__EXERCISE DIRECTIONS__
Put every line of the records below into a Markdown table with the columns "Row" and "Line", numbering the rows in order and leaving out blank lines.

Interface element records
**********
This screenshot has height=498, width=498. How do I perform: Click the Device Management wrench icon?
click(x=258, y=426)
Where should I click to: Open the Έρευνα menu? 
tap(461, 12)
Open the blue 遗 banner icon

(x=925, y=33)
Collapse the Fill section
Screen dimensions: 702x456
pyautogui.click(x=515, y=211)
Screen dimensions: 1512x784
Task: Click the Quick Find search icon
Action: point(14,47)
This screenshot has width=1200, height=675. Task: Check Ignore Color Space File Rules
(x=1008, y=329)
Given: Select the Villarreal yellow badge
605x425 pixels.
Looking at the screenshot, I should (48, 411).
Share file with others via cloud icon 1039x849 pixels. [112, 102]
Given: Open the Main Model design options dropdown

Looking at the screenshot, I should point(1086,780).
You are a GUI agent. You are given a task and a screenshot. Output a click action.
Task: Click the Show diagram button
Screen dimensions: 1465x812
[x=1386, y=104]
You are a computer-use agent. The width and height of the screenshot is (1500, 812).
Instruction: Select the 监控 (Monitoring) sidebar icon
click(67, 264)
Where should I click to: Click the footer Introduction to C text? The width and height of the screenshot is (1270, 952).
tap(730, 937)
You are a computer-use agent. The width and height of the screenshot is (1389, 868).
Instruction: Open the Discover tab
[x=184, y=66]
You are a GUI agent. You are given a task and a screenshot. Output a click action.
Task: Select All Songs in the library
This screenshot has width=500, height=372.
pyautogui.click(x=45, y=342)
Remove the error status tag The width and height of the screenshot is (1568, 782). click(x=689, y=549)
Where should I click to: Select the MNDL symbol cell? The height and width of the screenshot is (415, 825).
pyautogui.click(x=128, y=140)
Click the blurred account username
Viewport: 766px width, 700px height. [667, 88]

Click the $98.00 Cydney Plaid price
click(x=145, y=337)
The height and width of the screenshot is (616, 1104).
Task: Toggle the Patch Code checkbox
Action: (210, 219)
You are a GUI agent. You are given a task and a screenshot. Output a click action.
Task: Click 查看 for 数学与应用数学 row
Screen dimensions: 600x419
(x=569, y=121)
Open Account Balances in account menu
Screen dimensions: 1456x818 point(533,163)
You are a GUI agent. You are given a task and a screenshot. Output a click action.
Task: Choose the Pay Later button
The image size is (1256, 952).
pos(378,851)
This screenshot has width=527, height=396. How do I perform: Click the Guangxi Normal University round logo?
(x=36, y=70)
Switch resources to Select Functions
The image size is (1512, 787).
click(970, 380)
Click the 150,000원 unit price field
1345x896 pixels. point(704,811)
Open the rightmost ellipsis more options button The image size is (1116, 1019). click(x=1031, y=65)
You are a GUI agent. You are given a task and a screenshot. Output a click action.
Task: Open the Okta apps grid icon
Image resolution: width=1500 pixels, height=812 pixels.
**********
__WRITTEN SOLUTION__
| Row | Line |
|---|---|
| 1 | This screenshot has height=498, width=498. How do I perform: Click the Device Management wrench icon? |
| 2 | click(x=258, y=426) |
| 3 | Where should I click to: Open the Έρευνα menu?  |
| 4 | tap(461, 12) |
| 5 | Open the blue 遗 banner icon |
| 6 | (x=925, y=33) |
| 7 | Collapse the Fill section |
| 8 | Screen dimensions: 702x456 |
| 9 | pyautogui.click(x=515, y=211) |
| 10 | Screen dimensions: 1512x784 |
| 11 | Task: Click the Quick Find search icon |
| 12 | Action: point(14,47) |
| 13 | This screenshot has width=1200, height=675. Task: Check Ignore Color Space File Rules |
| 14 | (x=1008, y=329) |
| 15 | Given: Select the Villarreal yellow badge |
| 16 | 605x425 pixels. |
| 17 | Looking at the screenshot, I should (48, 411). |
| 18 | Share file with others via cloud icon 1039x849 pixels. [112, 102] |
| 19 | Given: Open the Main Model design options dropdown |
| 20 | Looking at the screenshot, I should point(1086,780). |
| 21 | You are a GUI agent. You are given a task and a screenshot. Output a click action. |
| 22 | Task: Click the Show diagram button |
| 23 | Screen dimensions: 1465x812 |
| 24 | [x=1386, y=104] |
| 25 | You are a computer-use agent. The width and height of the screenshot is (1500, 812). |
| 26 | Instruction: Select the 监控 (Monitoring) sidebar icon |
| 27 | click(67, 264) |
| 28 | Where should I click to: Click the footer Introduction to C text? The width and height of the screenshot is (1270, 952). |
| 29 | tap(730, 937) |
| 30 | You are a computer-use agent. The width and height of the screenshot is (1389, 868). |
| 31 | Instruction: Open the Discover tab |
| 32 | [x=184, y=66] |
| 33 | You are a GUI agent. You are given a task and a screenshot. Output a click action. |
| 34 | Task: Select All Songs in the library |
| 35 | This screenshot has width=500, height=372. |
| 36 | pyautogui.click(x=45, y=342) |
| 37 | Remove the error status tag The width and height of the screenshot is (1568, 782). click(x=689, y=549) |
| 38 | Where should I click to: Select the MNDL symbol cell? The height and width of the screenshot is (415, 825). |
| 39 | pyautogui.click(x=128, y=140) |
| 40 | Click the blurred account username |
| 41 | Viewport: 766px width, 700px height. [667, 88] |
| 42 | Click the $98.00 Cydney Plaid price |
| 43 | click(x=145, y=337) |
| 44 | The height and width of the screenshot is (616, 1104). |
| 45 | Task: Toggle the Patch Code checkbox |
| 46 | Action: (210, 219) |
| 47 | You are a GUI agent. You are given a task and a screenshot. Output a click action. |
| 48 | Task: Click 查看 for 数学与应用数学 row |
| 49 | Screen dimensions: 600x419 |
| 50 | (x=569, y=121) |
| 51 | Open Account Balances in account menu |
| 52 | Screen dimensions: 1456x818 point(533,163) |
| 53 | You are a GUI agent. You are given a task and a screenshot. Output a click action. |
| 54 | Task: Choose the Pay Later button |
| 55 | The image size is (1256, 952). |
| 56 | pos(378,851) |
| 57 | This screenshot has width=527, height=396. How do I perform: Click the Guangxi Normal University round logo? |
| 58 | (x=36, y=70) |
| 59 | Switch resources to Select Functions |
| 60 | The image size is (1512, 787). |
| 61 | click(970, 380) |
| 62 | Click the 150,000원 unit price field |
| 63 | 1345x896 pixels. point(704,811) |
| 64 | Open the rightmost ellipsis more options button The image size is (1116, 1019). click(x=1031, y=65) |
| 65 | You are a GUI agent. You are given a task and a screenshot. Output a click action. |
| 66 | Task: Open the Okta apps grid icon |
| 67 | Image resolution: width=1500 pixels, height=812 pixels. |